Une journée dominicale qui commence et finie dans les coups de feux et des affrontements. Telle est la situation de la capitale centrafricaine, Bangui qui a subit un regain de violence en ce jour du Sabbat, d’abord entre 2h à 6h du matin puis de 18h à 21h du soir.

Dandara Réconciliation News (DRN) a enquêté pour vous et a recoupé les témoignages des habitants et internautes tout en se basant sur les communiques officiels. Voici en brèves, le condensé de cette tragique journée.

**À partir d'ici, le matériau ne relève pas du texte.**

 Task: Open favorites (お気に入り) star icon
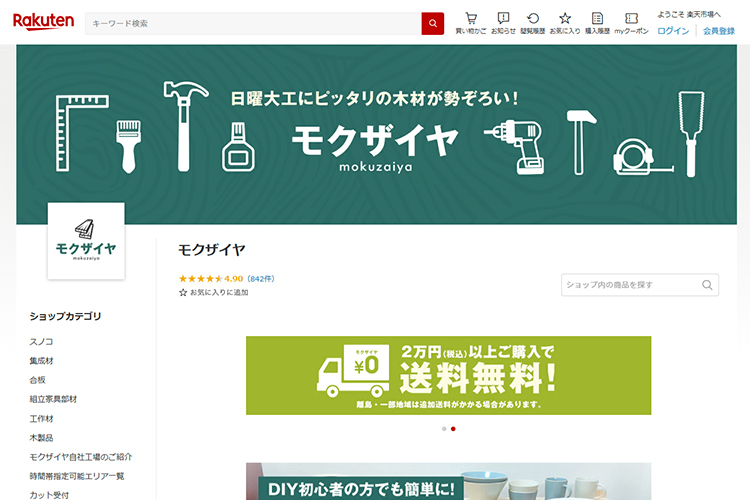[x=564, y=22]
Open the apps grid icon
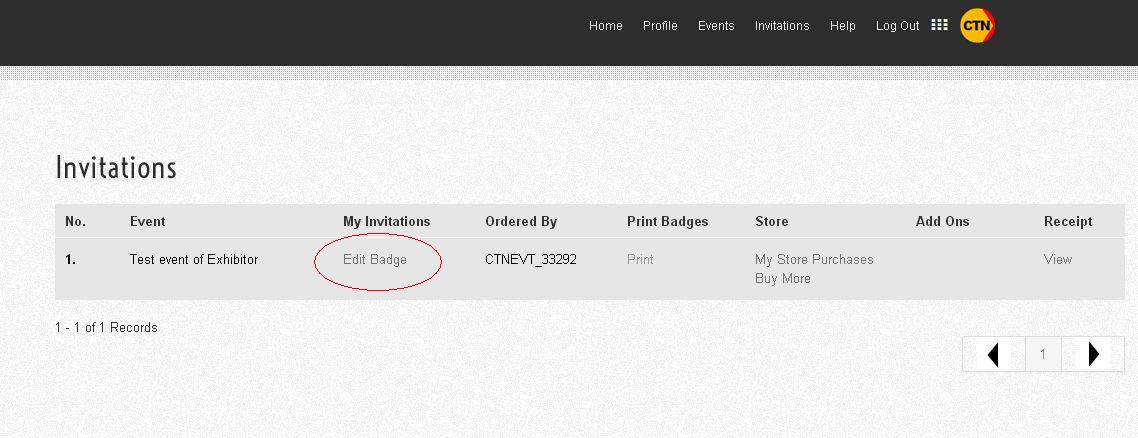 tap(939, 25)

Tôt dans la matinée du 8 avril, Hervé Verhoosel, l’un des porte-parole de la MINUSCA a invité les populations centrafricaines sur les ondes radios nationales notamment celles du secteur du PK 5 « à ne pas sortir de chez elles » et de rester branchées sur RNL pour avoir des informations supplémentaires sur une opération conjointe lancée par les Forces de Sécurité Intérieure et la Minusca. Toujours selon ce dernier, c’est à la « demande des habitants, commerçants et officiels du 3ème arrondissement de Bangui que cette opération de désarmement a été décidée ». Le but étant de mettre fin aux agissements de certains membres des groupes criminels ou de groupes mafieux qui pratiquaient raquettes, extorsions dans le quartier tout en  semant la terreur.

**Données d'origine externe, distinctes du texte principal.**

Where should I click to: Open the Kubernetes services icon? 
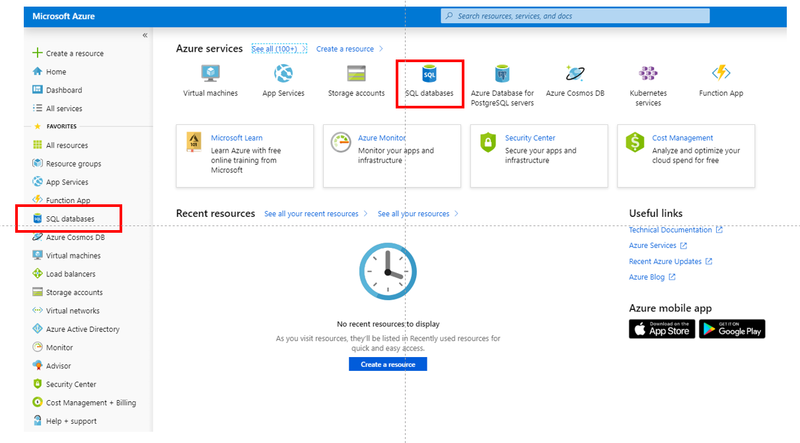[648, 75]
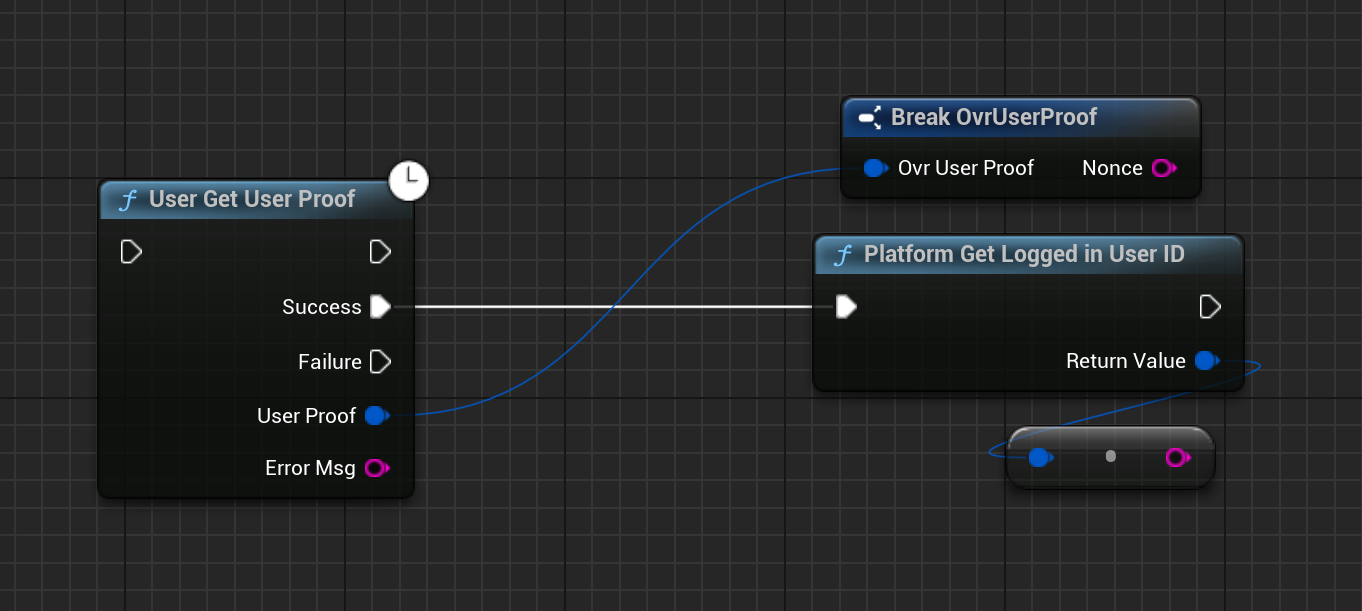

Le Général Balla Keïta, Commandant de la Force de la Minusca lors de la dernière conférence de presse hebdomadaire de l’institution avait d’ailleurs déclaré :

« Il faut que ces groupes armés et criminels au KM5 soient désarmés. On ne fera plus de marche arrière, l’opération est en cours de planification avec beaucoup de professionnalisme et beaucoup de détermination ».

C’est ainsi que ce dimanche de 2h à 6h du matin, les casques bleus de la Minusca (le contingent égyptien principalement) a lancé tôt une opération de désarmement des miliciens du Km5. Les forces onusiennes se sont positionnées à tous les axes clés du secteur et ont investi la base du principal insurgent Nimery Matar, le surnommé « Force », ex séléka, proche du FPRC de Nouredine Adam. Ne l’ayant pas trouvé, ils ont toutefois procédé à plusieurs arrestations de miliciens et ont saisi un important stock d’armes de guerre et de munitions.

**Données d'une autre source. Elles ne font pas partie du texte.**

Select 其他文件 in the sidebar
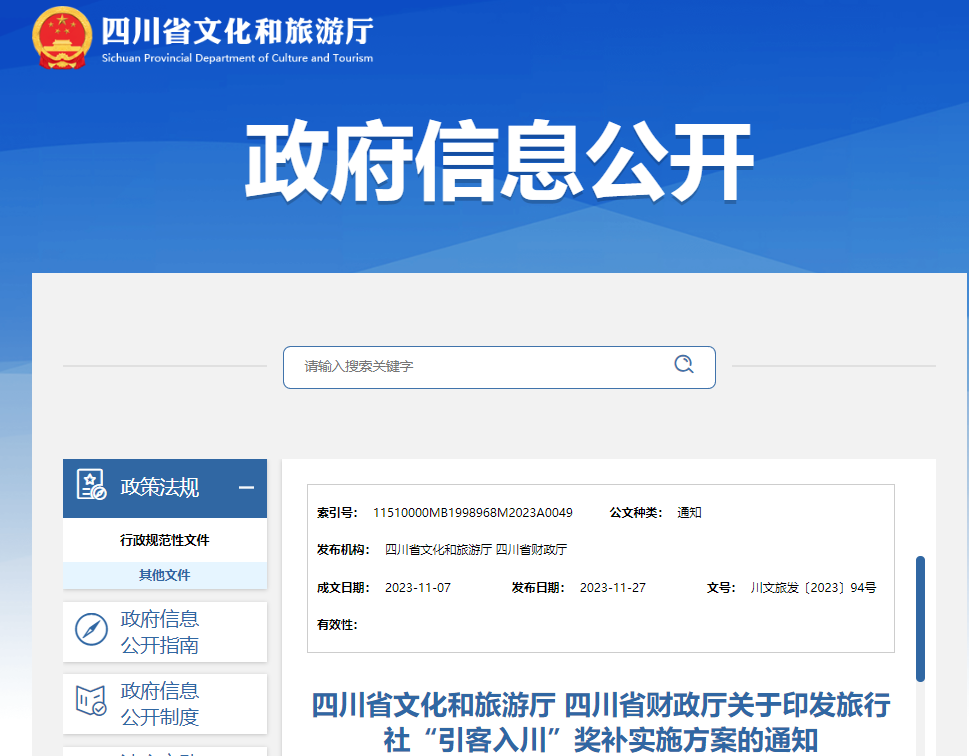This screenshot has width=969, height=756. pos(165,575)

A 5h 15, les forces conjointes MINUSCA-FSI ont essuyé des attaques des populations du km5. Entre jets de pierres, de grenades et de tirs à balles réelles, le commandement des forces internationales a choisi de retirer ses troupes et suspendre sa mission au risque de causer des pertes en vies humaines innocentes car les assaillants étant confondus au sein de la population civile.

6h00 : la garde présidentielle et les casques bleus sont positionnés devant le siège de la Minusca sur l’avenue Boganda qui donne une vue sur le commissariat. Aussitôt après le retrait de la MINUSCA, plusieurs éléments des autodéfenses du km5 ont pille le commissariat et pos des barricades dans le quartier, paralysant les activités quotidiennes.

Dans son communiqué de la journée, le gouvernement centrafricain affirme que « l’opération de désarmement du km5 est toujours en cours et que la mission de la MINUSCA est un succès ».

La situation restera tendue mais calme toute la journée jusqu’à ce qu’aux environs de 18h 00 ou des premiers coups de feux éclatent au quartier boy-rabe puis vers la radio Ndeke Luka ou se situe la base du contingent égyptien de la Minusca. Selon les témoignages, des ex-Seleka du camp Béal ont attaqué la base des casques bleus Egyptiens derrière le camp Fidèle Obrou en face de Radio Ndeke Luka avant d’être mis en déroute. La résidence du président Touadera étant  à  moins de 300 mètres de là n’était pas la cible des dissidents malgré les alertes observés sur les réseaux sociaux et les informations relayées par la presse internationale notamment « Afrique News ». Il semblerait que les séléka avait décidé de libéré leurs frères d’armes arrêtés plutôt dans la journée par ce même contingent onusien

Il convient toutefois de se poser des questions sur la recrudescence des violences dans la capitale centrafricaine alors que l’Union Africaine négocie actuellement un accord de résolution de la crise.

Un appel est lancé à toutes et tous de ne pas sombrer dans un cycle de représailles qui n’aboutira à rien.